Biomarker-based classification of bacterial and fungal whole-blood infections in a genome-wide expression study

Abstract

Sepsis is a clinical syndrome that can be caused by bacteria or fungi. Early knowledge on the nature of the causative agent is a prerequisite for targeted anti-microbial therapy. Besides currently used detection methods like blood culture and PCR-based assays, the analysis of the transcriptional response of the host to infecting organisms holds great promise. In this study, we aim to examine the transcriptional footprint of infections caused by the bacterial pathogens Staphylococcus aureus and Escherichia coli and the fungal pathogens Candida albicans and Aspergillus fumigatus in a human whole-blood model. Moreover, we use the expression information to build a random forest classifier to classify if a sample contains a bacterial, fungal, or mock-infection. After normalizing the transcription intensities using stably expressed reference genes, we filtered the gene set for biomarkers of bacterial or fungal blood infections. This selection is based on differential expression and an additional gene relevance measure. In this way, we identified 38 biomarker genes, including IL6, SOCS3, and IRG1 which were already associated to sepsis by other studies. Using these genes, we trained the classifier and assessed its performance. It yielded a 96% accuracy (sensitivities >93%, specificities >97%) for a 10-fold stratified cross-validation and a 92% accuracy (sensitivities and specificities >83%) for an additional test dataset comprising Cryptococcus neoformans infections. Furthermore, the classifier is robust to Gaussian noise, indicating correct class predictions on datasets of new species. In conclusion, this genome-wide approach demonstrates an effective feature selection process in combination with the construction of a well-performing classification model. Further analyses of genes with pathogen-dependent expression patterns can provide insights into the systemic host responses, which may lead to new anti-microbial therapeutic advances.
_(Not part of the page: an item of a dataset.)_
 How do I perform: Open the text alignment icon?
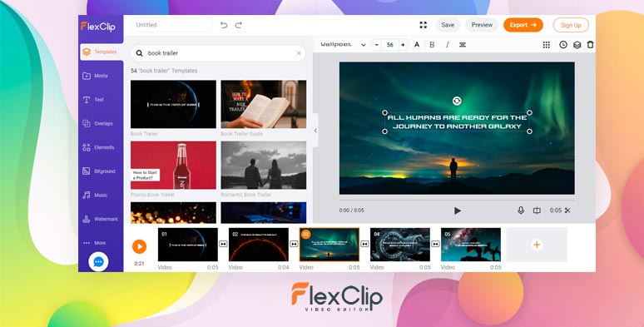tap(463, 45)
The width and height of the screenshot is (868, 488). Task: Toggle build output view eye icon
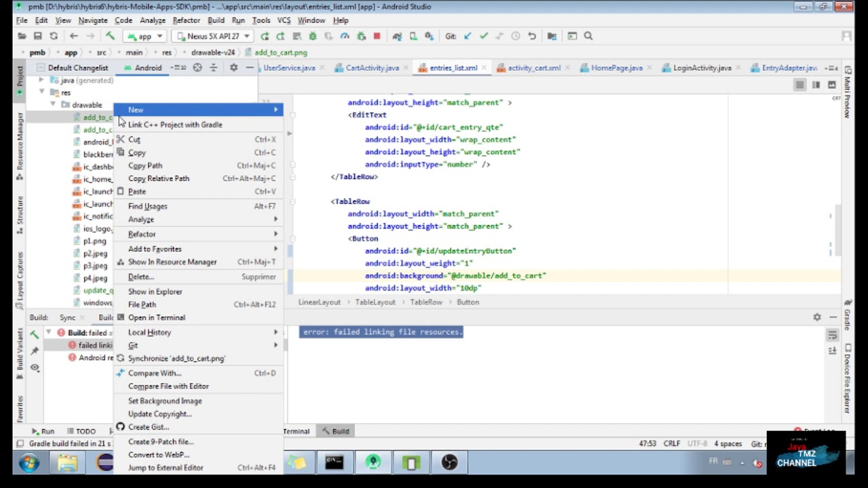click(35, 367)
Keywords: decision tree based methods; feature selection; fungal pathogens; immune response; microarray; systems biology.

Figure 1

The workflow for biomarker identification, classifier construction and performance assessment.

Figure 2

The variable importance values were computed by the random forest algorithm. A gene with larger values exhibits a higher influence on the correct class predictions. The 50 highest importance values of the measure “mean decrease in accuracy” are shown. Genes above the dashed lines were selected as biomarkers for the corresponding classes.

Figure 3

Visualization of the expression patterns of the biomarker genes. The samples are clustered according to their corresponding classes. The heatmap colors correlate with the normalized expression intensities (see key on right side). The colors of the gene symbols indicate the class for which the gene was selected as biomarker (brown = fungal class, blue = bacterial class, gray = mock-infected class).

Figure 4

The MDS plot based on the C. neoformans dataset, where the relative positions in the plot represent the Euclidean distances of the Spearman correlations of the samples. Small distances correspond to high correlation coefficiens. Brown and gray circles indicate samples of the fungal and the mock-infected class, respectively. The arrow marks the fungal sample that was misclassified as mock-infected control.